- **Stored data entries**
= = =
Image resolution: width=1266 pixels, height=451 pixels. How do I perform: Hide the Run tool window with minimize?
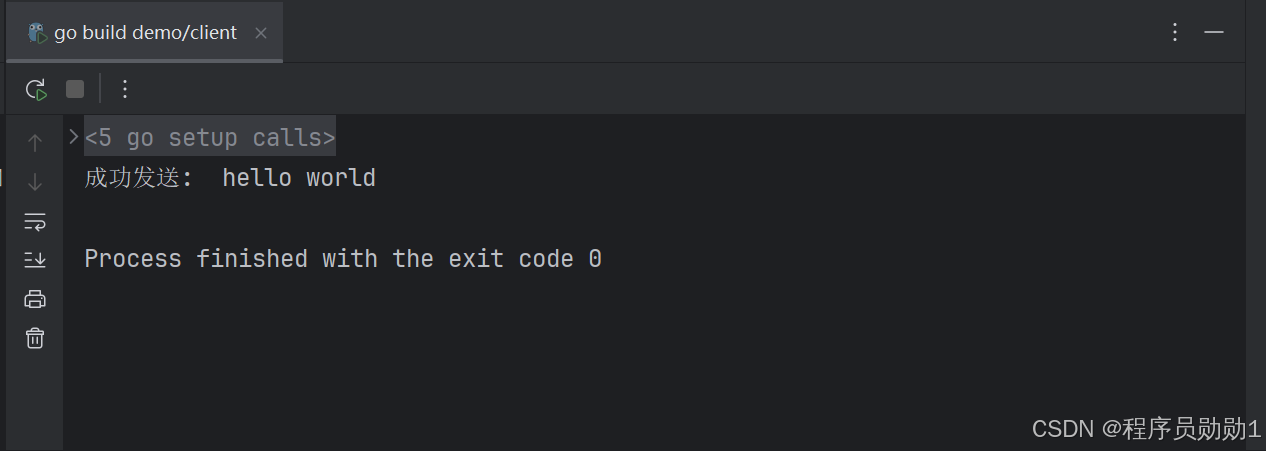point(1214,32)
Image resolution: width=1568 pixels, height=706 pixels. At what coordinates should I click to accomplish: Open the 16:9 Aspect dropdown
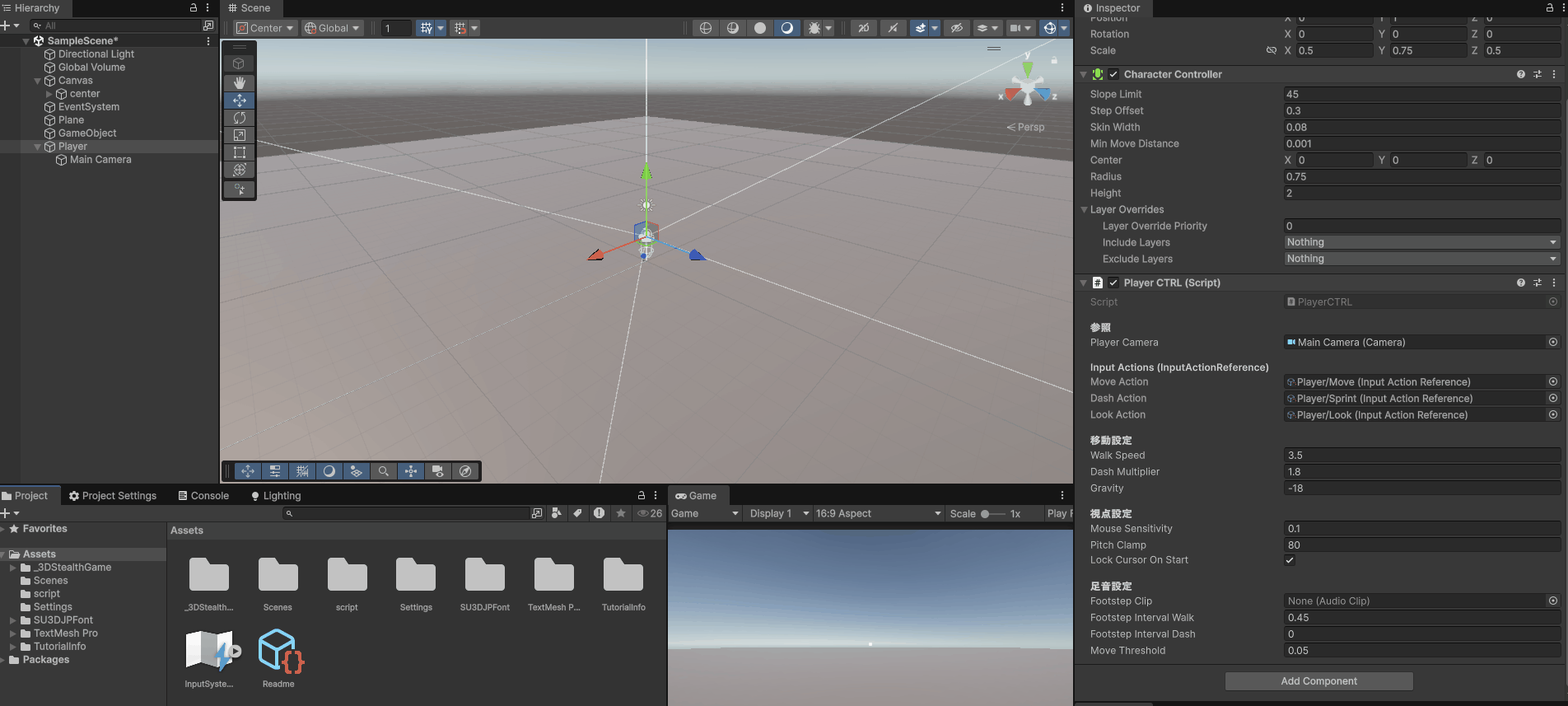pos(878,513)
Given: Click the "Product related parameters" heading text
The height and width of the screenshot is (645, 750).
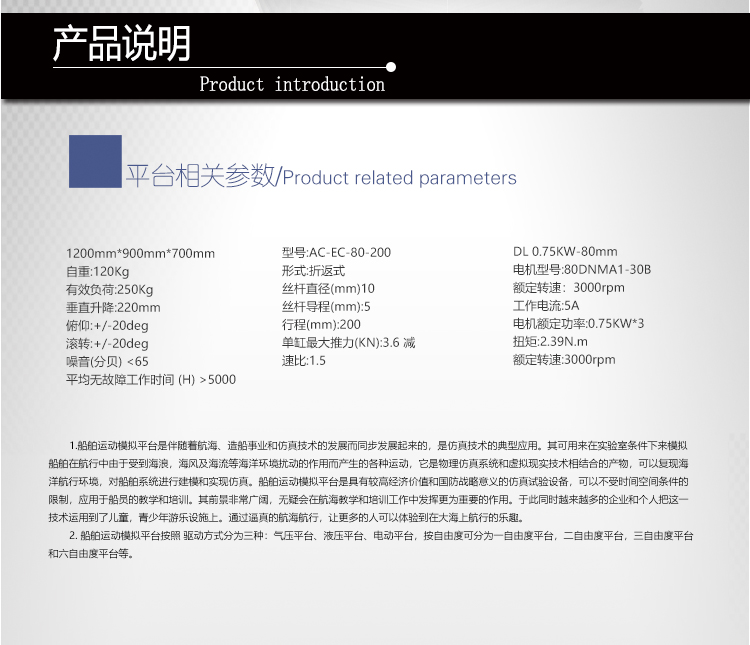Looking at the screenshot, I should click(x=400, y=178).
= = =
- **Work to complete**
Return a verbatim transcription of the data, omitting all images.

- **Answer space**
Image resolution: width=1266 pixels, height=451 pixels. How do I perform: Hide the Run tool window with minimize?
point(1214,32)
Image resolution: width=1568 pixels, height=706 pixels. At what coordinates should I click to accomplish: Open the 16:9 Aspect dropdown
pos(878,513)
Given: Click the "Product related parameters" heading text
The height and width of the screenshot is (645, 750).
Looking at the screenshot, I should click(x=400, y=178).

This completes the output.